Dynamic Enforcement of Differential Privacy
Authors: Hamid Ebadi
Venue: Thesis for the Degree of Doctor of Engineering, Chalmers University of Technology, Göteborg, Sweden (2018)
Abstract
With recent privacy failures in the release of personal data, differential privacy received considerable attention in the research community. This mathematical concept, despite its young age (Dwork et al., 2006), has grabbed the attention of many researchers for its robustness against identification of individuals even in presence of background information. Besides that, its flexible definition makes it compatible with different data sources, data mining algorithms and data release models. Its compositionality properties facilitate design of “differential privacy aware” programming languages and frameworks that empower non-experts to construct complex data mining analyses with proven differential privacy guarantees.

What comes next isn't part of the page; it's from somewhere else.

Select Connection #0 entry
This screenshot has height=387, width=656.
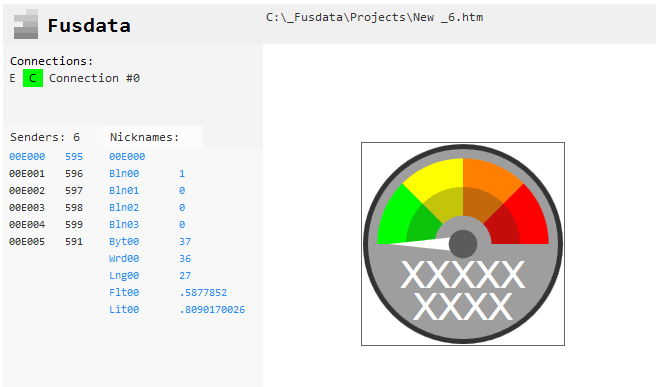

The goal of this research is to introduce new (and improve the current) differential privacy backed frameworks, prominent both in utility and flexibility of use. We study dynamic enforcement of differential privacy both in the centralised model in which a trusted curator process data stored in a centralised database and the local model with no trust on the third party.
For the centralised model the thesis mostly focuses on the privacy impact of the basic building blocks used in these frameworks, proving correctness of the system built upon them. With respect to accuracy, we present “personalised differential privacy” as an improved method of enforcing privacy that provides better data utilisation and other benefits. In this setting, individuals take control of their privacy requirements rather than being seen as a part of a database.
For the local model we propose a general framework in which the users can verify the received analyses and with a flexible policy express their privacy preference in different forms such as enforcing their personalised privacy budget.
Citation
Ebadi, H. (2018). Dynamic Enforcement of Differential Privacy. PhD Thesis, Chalmers University of Technology.